Tracking performance and stability play a major role in observer design for speed estimation purpose in motor drives used in vehicles. It is all the more prevalent at lower speed ranges. There was a need to have a tradeoff between these parameters ensuring the speed bandwidth remains as wide as possible. This work demonstrates an improved static and dynamic performance of a sliding mode state observer used for speed sensorless 3 phase induction motor drive employed in electric vehicles (EVs). The estimated torque is treated as a model disturbance and integrated into the state observer while the error is constrained in the sliding hyperplane. Two state observers with different disturbance handling mechanisms have been designed. Depending on, how they reject disturbances, based on their structure, their performance is studied and analyzed with respect to speed bandwidth, tracking and disturbance handling capability. The proposed observer with superior disturbance handling capabilities is able to provide a wider speed range, which is a main issue in EV. Here, a new dimension of model based design strategy is employed namely the Processor-in-Loop. The concept is validated in a real-time model based design test bench powered by RT-lab. The plant and the controller are built in a Simulink environment and made compatible with real-time blocksets and the system is executed in real-time targets OP4500/OP5600 (Opal-RT). Additionally, the Processor-in-Loop hardware verification is performed by using two adapters, which are used to loop-back analog and digital input and outputs. It is done to include a real-world signal routing between the plant and the controller thereby, ensuring a real-time interaction between the plant and the controller.

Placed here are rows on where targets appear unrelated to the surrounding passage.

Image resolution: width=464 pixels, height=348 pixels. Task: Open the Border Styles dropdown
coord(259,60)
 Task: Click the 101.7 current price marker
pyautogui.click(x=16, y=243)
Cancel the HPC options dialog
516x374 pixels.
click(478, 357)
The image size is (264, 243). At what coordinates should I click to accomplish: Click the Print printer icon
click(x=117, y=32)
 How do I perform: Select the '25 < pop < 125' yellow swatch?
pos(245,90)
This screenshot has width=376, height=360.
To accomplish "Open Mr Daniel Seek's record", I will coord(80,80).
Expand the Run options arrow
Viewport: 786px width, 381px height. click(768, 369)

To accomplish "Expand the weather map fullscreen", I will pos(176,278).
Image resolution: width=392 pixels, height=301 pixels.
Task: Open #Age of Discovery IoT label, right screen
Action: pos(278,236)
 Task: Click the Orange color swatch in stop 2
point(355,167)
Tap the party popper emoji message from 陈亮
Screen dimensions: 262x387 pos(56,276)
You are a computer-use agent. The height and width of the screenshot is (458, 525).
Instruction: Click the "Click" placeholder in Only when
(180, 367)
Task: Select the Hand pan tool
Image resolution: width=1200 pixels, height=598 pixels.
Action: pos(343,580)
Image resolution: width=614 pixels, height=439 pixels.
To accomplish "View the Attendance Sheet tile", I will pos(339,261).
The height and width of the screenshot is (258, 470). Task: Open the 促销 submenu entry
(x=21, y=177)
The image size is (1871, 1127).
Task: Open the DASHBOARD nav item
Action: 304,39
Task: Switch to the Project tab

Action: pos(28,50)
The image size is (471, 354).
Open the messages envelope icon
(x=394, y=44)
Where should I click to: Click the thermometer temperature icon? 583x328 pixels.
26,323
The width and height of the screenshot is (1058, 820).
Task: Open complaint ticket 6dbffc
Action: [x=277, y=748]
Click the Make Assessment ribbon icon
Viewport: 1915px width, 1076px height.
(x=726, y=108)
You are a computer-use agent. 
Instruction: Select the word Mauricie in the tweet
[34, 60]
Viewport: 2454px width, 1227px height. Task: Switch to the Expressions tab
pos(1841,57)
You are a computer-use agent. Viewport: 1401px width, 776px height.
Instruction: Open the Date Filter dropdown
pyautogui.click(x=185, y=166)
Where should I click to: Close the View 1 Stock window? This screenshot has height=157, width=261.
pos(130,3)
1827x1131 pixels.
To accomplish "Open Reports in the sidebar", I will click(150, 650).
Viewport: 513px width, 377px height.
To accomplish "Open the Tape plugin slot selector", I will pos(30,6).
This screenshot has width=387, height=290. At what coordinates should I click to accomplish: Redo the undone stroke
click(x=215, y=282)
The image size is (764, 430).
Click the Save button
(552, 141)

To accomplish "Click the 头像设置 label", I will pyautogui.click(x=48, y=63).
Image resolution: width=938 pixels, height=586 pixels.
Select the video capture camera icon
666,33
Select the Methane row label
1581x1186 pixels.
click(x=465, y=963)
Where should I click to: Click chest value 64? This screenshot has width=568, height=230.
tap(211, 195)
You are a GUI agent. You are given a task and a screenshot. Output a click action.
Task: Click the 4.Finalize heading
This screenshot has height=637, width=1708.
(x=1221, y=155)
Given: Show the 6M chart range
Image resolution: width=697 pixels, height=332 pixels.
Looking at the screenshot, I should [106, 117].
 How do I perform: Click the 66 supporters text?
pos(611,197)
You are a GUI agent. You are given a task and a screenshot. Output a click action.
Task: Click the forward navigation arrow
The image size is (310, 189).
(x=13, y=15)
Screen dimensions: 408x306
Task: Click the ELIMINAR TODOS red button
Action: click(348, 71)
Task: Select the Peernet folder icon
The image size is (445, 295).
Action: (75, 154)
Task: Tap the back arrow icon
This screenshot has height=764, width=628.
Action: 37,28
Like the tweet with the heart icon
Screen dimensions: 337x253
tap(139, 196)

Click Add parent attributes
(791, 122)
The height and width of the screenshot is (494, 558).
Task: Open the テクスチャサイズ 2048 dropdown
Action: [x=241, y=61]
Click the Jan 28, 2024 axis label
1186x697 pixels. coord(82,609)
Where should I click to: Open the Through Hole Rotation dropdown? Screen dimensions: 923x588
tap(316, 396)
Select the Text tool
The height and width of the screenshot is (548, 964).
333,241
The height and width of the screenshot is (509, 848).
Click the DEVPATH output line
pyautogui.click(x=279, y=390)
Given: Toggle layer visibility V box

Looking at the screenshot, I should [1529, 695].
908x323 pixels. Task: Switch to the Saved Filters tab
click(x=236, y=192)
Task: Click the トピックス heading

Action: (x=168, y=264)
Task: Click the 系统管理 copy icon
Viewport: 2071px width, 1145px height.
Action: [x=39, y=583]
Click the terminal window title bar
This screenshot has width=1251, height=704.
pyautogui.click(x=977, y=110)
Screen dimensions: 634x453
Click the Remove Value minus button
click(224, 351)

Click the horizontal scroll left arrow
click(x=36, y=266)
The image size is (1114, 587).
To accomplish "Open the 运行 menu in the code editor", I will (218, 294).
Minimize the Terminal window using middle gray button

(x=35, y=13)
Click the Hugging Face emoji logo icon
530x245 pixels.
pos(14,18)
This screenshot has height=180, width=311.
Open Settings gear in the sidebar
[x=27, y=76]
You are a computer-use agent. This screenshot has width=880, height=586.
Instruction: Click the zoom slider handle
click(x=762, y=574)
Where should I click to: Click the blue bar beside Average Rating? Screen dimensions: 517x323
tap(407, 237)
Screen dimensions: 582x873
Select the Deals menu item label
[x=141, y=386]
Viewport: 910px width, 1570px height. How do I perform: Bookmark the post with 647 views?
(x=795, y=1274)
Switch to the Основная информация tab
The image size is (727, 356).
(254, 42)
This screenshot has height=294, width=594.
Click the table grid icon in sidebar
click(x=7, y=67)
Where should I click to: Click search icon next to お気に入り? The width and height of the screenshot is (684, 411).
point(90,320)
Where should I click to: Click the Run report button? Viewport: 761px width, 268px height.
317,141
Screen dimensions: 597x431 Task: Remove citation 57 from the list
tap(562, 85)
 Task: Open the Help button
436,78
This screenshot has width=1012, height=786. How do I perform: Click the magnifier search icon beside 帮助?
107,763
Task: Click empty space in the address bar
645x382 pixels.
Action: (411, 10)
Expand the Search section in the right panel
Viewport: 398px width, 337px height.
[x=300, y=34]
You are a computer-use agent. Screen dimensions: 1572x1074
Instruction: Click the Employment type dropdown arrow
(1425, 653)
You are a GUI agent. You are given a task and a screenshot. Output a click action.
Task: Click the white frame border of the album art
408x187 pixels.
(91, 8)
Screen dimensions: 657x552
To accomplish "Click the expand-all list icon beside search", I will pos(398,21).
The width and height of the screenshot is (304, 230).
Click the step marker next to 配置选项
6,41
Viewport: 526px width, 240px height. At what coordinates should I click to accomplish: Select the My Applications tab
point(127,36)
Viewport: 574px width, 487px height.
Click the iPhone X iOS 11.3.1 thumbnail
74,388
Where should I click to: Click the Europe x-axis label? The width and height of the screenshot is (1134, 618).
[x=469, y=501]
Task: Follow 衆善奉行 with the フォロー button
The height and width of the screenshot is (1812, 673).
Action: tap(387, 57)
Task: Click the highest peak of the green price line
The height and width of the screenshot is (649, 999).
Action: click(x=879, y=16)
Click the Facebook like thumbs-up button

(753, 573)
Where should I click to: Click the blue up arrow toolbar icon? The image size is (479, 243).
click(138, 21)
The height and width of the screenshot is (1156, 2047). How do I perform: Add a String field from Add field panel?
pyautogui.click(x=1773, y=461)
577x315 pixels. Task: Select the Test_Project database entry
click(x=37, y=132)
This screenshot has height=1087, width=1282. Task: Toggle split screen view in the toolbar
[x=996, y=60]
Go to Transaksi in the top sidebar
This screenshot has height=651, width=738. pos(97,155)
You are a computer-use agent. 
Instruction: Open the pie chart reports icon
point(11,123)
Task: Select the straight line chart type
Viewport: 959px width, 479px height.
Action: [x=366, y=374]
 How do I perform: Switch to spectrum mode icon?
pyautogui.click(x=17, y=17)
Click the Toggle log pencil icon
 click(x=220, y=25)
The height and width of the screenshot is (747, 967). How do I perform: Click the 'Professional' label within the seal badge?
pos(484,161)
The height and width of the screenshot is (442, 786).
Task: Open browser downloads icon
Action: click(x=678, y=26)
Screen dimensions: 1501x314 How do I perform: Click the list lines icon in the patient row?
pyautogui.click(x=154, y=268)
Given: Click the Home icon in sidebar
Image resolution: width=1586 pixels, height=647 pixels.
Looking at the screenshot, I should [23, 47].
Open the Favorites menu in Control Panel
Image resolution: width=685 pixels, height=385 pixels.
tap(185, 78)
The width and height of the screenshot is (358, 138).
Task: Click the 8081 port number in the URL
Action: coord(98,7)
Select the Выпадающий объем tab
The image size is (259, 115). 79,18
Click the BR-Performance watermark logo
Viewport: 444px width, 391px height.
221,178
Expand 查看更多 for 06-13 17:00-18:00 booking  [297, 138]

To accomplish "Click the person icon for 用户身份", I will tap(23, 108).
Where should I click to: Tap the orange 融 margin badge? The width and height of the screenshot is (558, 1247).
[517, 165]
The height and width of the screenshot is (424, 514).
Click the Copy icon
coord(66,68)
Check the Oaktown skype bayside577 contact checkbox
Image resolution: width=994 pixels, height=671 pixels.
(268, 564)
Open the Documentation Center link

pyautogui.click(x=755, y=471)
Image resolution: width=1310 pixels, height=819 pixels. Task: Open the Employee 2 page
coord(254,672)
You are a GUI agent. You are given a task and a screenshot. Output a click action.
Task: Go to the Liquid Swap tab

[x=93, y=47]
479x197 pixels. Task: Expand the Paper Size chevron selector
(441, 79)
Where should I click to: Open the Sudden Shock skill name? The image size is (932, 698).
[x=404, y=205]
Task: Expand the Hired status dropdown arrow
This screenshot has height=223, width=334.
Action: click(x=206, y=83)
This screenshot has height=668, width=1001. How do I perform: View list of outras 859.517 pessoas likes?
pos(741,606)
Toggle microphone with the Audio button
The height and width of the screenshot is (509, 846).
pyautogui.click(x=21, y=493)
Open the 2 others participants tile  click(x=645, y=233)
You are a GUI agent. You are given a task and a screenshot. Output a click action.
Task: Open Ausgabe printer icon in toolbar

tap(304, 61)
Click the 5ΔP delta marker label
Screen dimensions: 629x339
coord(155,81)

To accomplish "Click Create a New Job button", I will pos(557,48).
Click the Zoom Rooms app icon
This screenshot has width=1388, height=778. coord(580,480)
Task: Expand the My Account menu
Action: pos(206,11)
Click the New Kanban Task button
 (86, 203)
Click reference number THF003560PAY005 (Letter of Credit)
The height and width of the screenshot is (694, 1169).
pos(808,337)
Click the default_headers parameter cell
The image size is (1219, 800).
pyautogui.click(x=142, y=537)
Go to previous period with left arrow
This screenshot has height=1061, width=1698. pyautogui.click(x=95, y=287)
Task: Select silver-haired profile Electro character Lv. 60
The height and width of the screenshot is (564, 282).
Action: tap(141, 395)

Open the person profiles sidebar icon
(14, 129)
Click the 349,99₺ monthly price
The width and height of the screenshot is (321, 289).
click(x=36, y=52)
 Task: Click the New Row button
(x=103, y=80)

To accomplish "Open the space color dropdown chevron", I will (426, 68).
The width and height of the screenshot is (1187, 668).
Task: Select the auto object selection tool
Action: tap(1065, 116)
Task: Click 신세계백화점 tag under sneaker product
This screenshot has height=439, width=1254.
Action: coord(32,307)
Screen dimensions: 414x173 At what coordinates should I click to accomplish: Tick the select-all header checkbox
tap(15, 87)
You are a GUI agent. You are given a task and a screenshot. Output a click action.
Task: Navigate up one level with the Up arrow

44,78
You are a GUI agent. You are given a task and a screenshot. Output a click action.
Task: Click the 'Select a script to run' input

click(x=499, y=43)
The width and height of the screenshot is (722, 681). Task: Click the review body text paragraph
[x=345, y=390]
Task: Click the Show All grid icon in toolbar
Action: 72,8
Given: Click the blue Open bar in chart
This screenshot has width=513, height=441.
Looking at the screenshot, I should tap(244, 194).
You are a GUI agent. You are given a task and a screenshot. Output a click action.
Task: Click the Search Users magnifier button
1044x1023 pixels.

Results validated portray better disturbance handling, steady state and a dynamic tracking profile, higher speed bandwidth and lesser torque pulsations compared to the conventional observer.

Suggested Citation

  • Mohan Krishna Srinivasan & Febin Daya John Lionel & Umashankar Subramaniam & Frede Blaabjerg & Rajvikram Madurai Elavarasan & G. M. Shafiullah & Irfan Khan & Sanjeevikumar Padmanaban, 2020. "Real-Time Processor-in-Loop Investigation of a Modified Non-Linear State Observer Using Sliding Modes for Speed Sensorless Induction Motor Drive in Electric Vehicles," Energies, MDPI, vol. 13(16), pages 1-22, August.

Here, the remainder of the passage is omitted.